Un domaine techniquement complexe

Le W3C a une composante dédiée au Web Sémantique dans laquelle sont définies des recommandations techniques pour implémenter ces solutions : représentation des connaissances avec RDF ( Resource Description Framework), ontologies avec OWL (Web Ontology Language), description des services avec SOAP (Simple Object Access Protocol). Le WSMO group ( Web Service Modeling Ontology) construit, au niveau européen, un standard pour la description de services web sémantiques. En Wallonie le Réseau Santé Wallon définit et met en place des outils de description et de transmission des dossiers patients dans le format KMEHR.

Illustration 3 : Pile des outils du Web Sémantique (origine : www.w3.org)

Le CETIC s’empare de ces problématiques

L’inter-opérabilité sémantique est une étape nécessaire dans la constitution d’un système d’information médicale décentralisé et multi-acteurs qui laisse la liberté des solutions techniques. Pour cela, il faut utiliser des services et des données enrichie d’un point de vue sémantique. Le CETIC a mis en place une équipe dédiée au Traitement Sémantique de l’Information, dans lequel sont exploités les concepts et techniques du web sémantique. Cette équipe travaille actuellement à la "sémantisation" des données issues des intranets et de l’internet en développant une suite d’outils comprenant un extracteur d’information d’internet ou d’intranet, un système de fichier ainsi qu’un système d’indexation sémantique de documents.
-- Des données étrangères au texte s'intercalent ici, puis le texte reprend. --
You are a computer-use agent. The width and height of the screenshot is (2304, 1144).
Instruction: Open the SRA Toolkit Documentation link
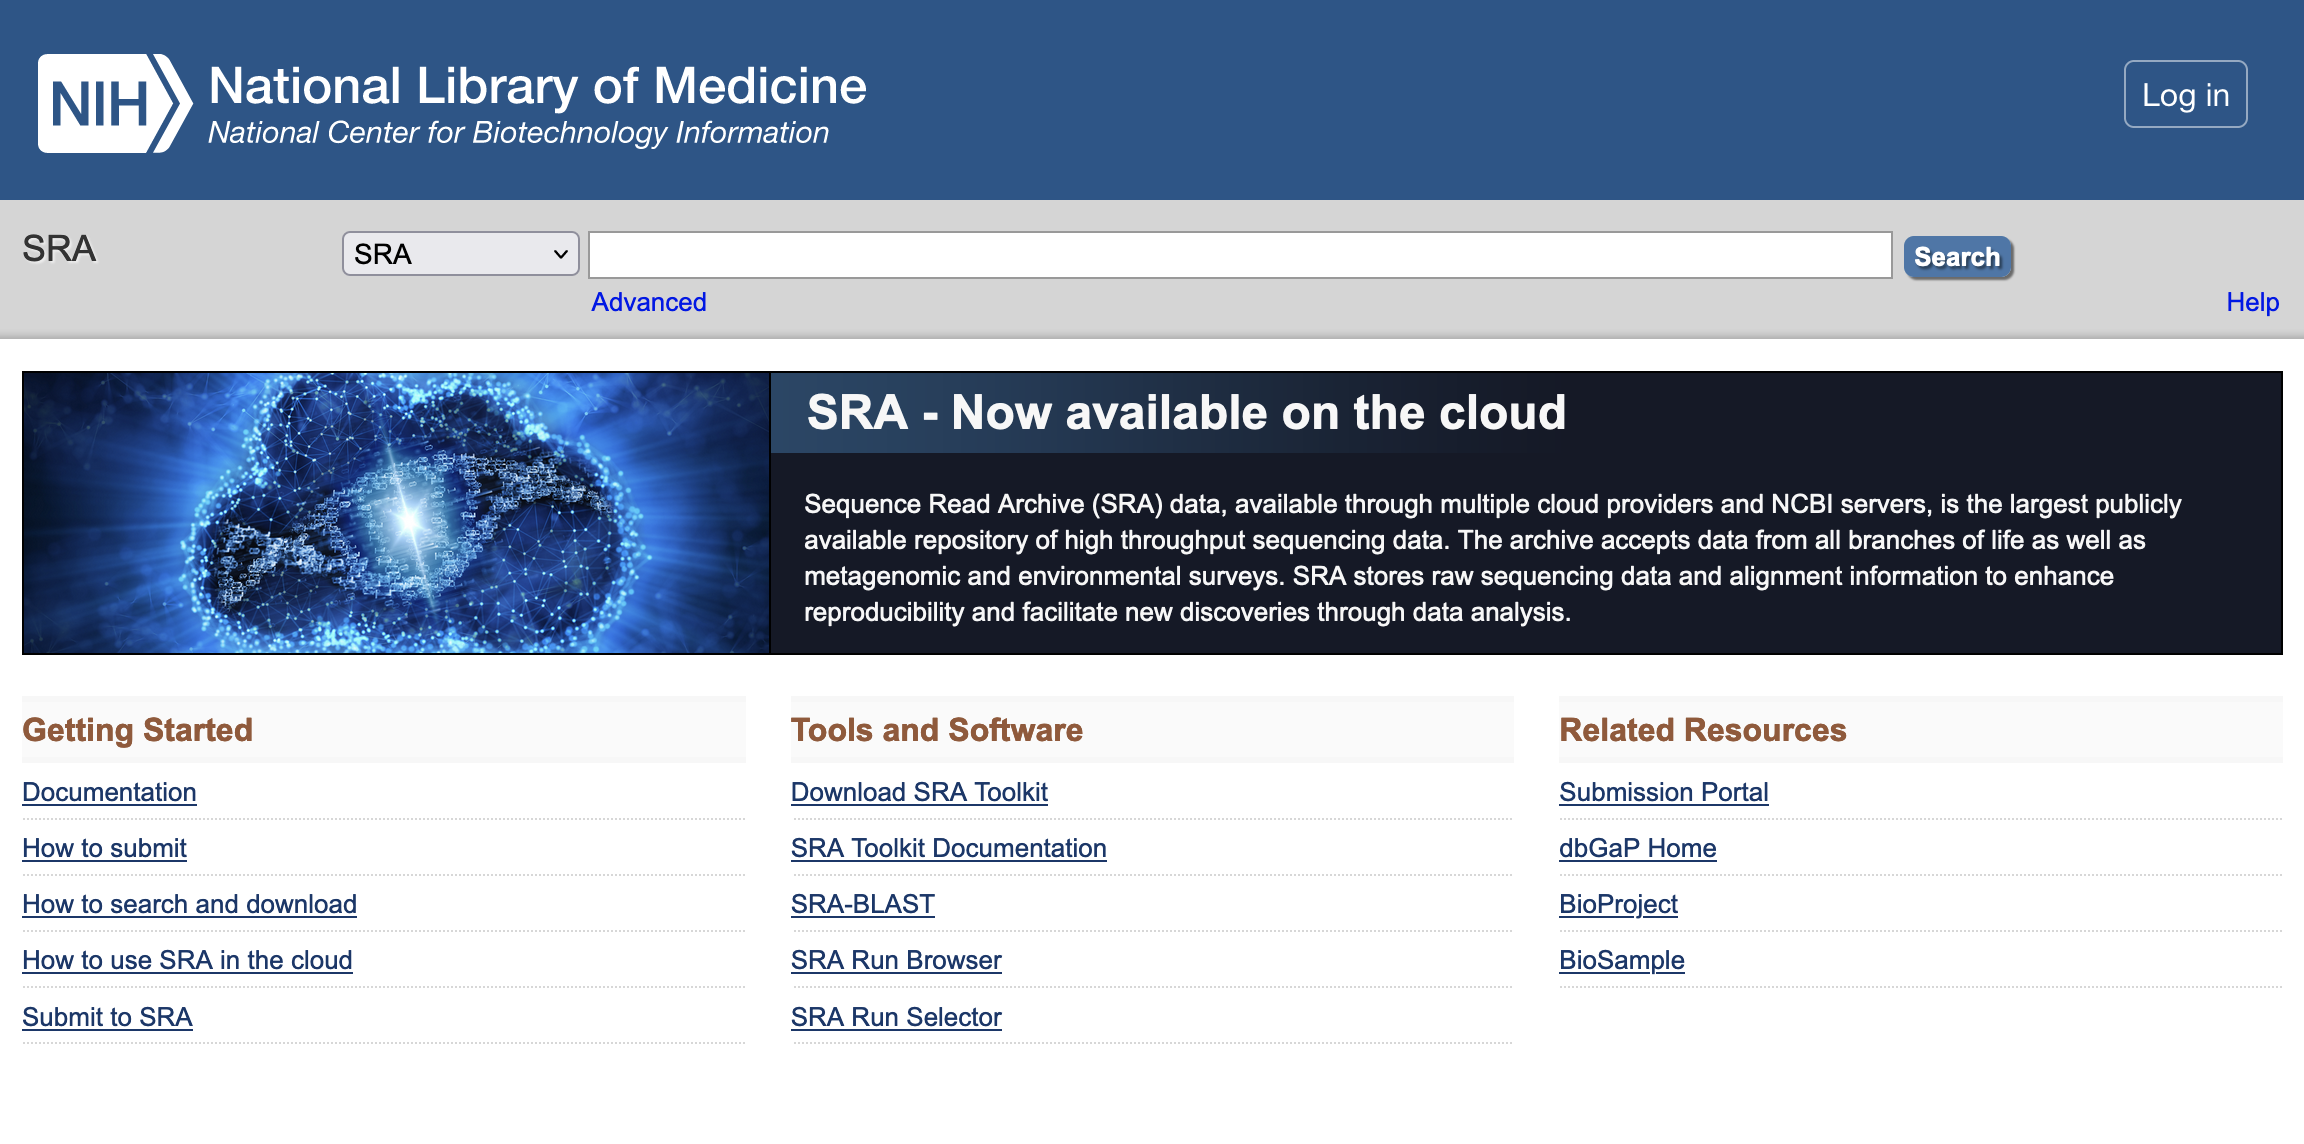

Dans le domaine eHealth le CETIC dispose d’une expérience concrète en tant que responsable des développements techniques du projet européen OLDES dont l’objectif est d’améliorer la qualité de vie des personnes âgées à leur domicile en développant une plate-forme électronique d’aide aux soins qui soit économique et adaptée aux besoins spécifiques de personnes âgées.

Le CETIC compte renforcer son activité à court terme via le démarrage d’une projet eHealth wallon dont il est le chef de file associant des acteurs clefs de ce domaine en Wallonie et dans lequel sera développé une plateforme eHealth. Entre autres, celle-ci proposera aux fournisseurs de services eHealth d’y déployer leurs services web. La composante sémantique (données et description des services) permettra d’assurer l’inter-opérabilité sémantique et ainsi d’automatiser une partie de la composition des ces services.